La repugnante historia de Clotario Demoniax

Presentación

Mi relación con el teatro es cíclica y se desarrolla así: escribo y monto alguna pieza; al terminar quedo totalmente harto, saturado de teatro, abominando escenografías, actores, tramoyistas, público, todo lo que huela a teatro. Pasa un tiempo, el aborrecimiento a la escena va disminuyendo, entro en fase breve de indiferencia casi total con respecto al tablado, la escena poco a poco vuelve a atraerme; empiezo a imaginar situaciones, personajes, diálogos; se manifiesta de nuevo cierto deseo de estructurar algo de lo que voy fantaseando, entro en obsesión, empiezo a escribir, monto la pieza y se reinicia el ciclo.

Como se ve, es un ritmo, una periodicidad común y frecuente. La naturaleza ama el movimiento ondulatorio.

Cuando no estoy bajo el hechizo del teatro, a veces trato un poco de esclarecer en qué puede consistir su magia. No, es poco lo que puedo avanzar, así que trato de nuevo. El menú del almuerzo teatral encerrado en este libro abre boca con tres ensayos misceláneos sobre teatro: reflexiones sobre algunos de los muy diversos aspectos que tiene la varia e intrincada experiencia de la escena iluminada.

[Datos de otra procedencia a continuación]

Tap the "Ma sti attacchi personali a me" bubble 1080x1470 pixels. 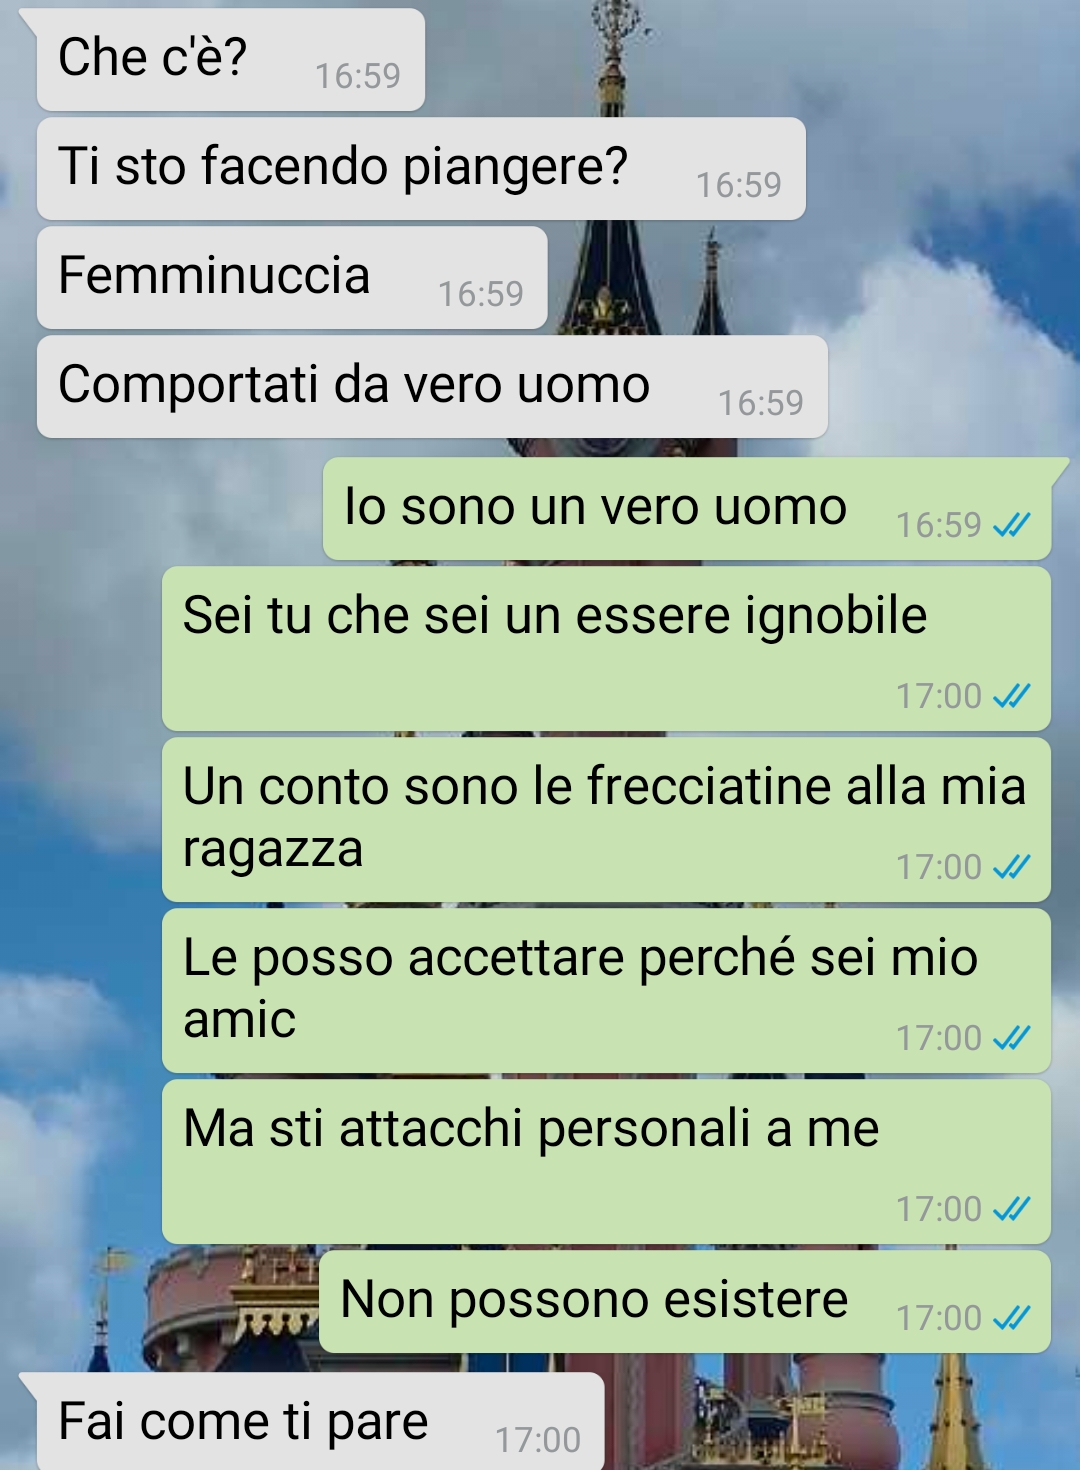pyautogui.click(x=606, y=1161)
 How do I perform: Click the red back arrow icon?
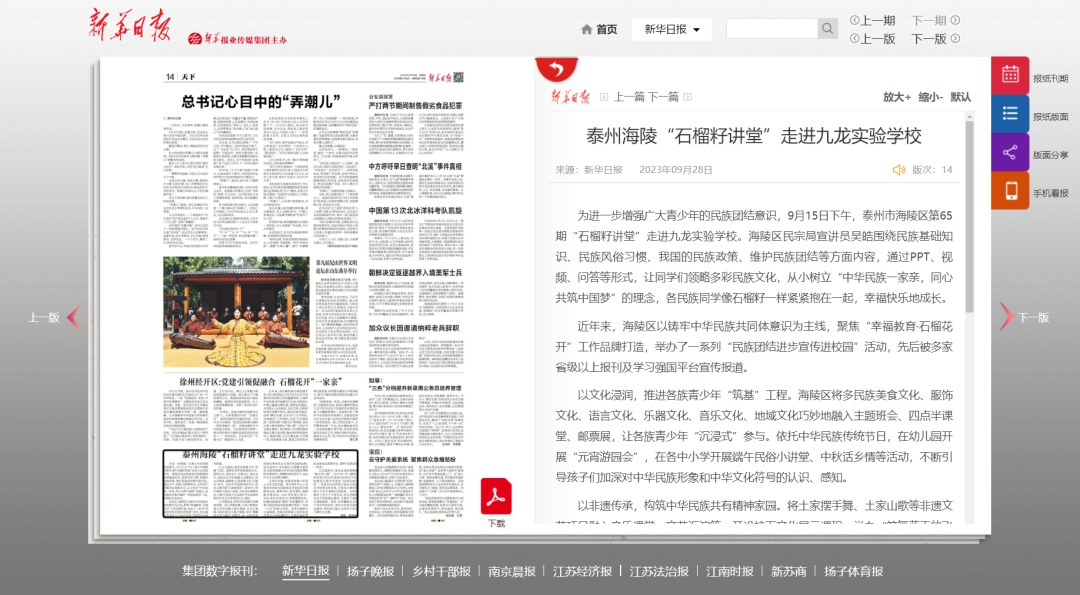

Siguen cuatro obras ágiles, breves, ligeras, fantasiosas, cuatro cuentos para la escena, pues, como decía Heródoto, siempre cae bien un buen cuento. Dos de ellas, La caja y El caso de Caligari y el Ostión Chino las monté en compañía y con la colaboración de mi amigo Antonio Castro (la segunda fue ya enteramente dirigida por él). La repugnante historia de Clotario Demoniax es obra de títeres y fue escrita para mi amigo Pablo Cueto, quien la montó con el vigor, nitidez y alegría que debe manifestar siempre el teatro de muñecos.

La primera obra es más larga y de mayor peso. En ella se engarzan diferentes fábulas y está dedicada a la memoria de mi amigo Juan José Barreiro, quien pisó en ella las tablas como actor.

Fui un niño aficionado a jugar solo. Acostumbraba representar largas historias de aventuras que iba inventando y representando con soldaditos de plomo, primero, de plástico después. En dos metros de largo por uno de ancho había selvas y desiertos peligrosísimos que los héroes infatigables se atrevían a cruzar. Dado que seguí jugando a eso hasta ya muy grande, mi pobre padre me veía con preocupación y, creo, hasta algo de lástima. ¿Quién le iba a decir a él que estaba equivocado, que seguiría jugando a eso ya de adulto y que hasta me pagarían por hacerlo? El que sean ahora actores en vez de soldaditos los que encarnan los juegos no hace diferencia esencial alguna.

Sólo espero que este libro transmita, un poco aunque sea, del extraño y sutil hechizo que hace sentir el teatro a quien ingenuamente se abandona a su ejercicio.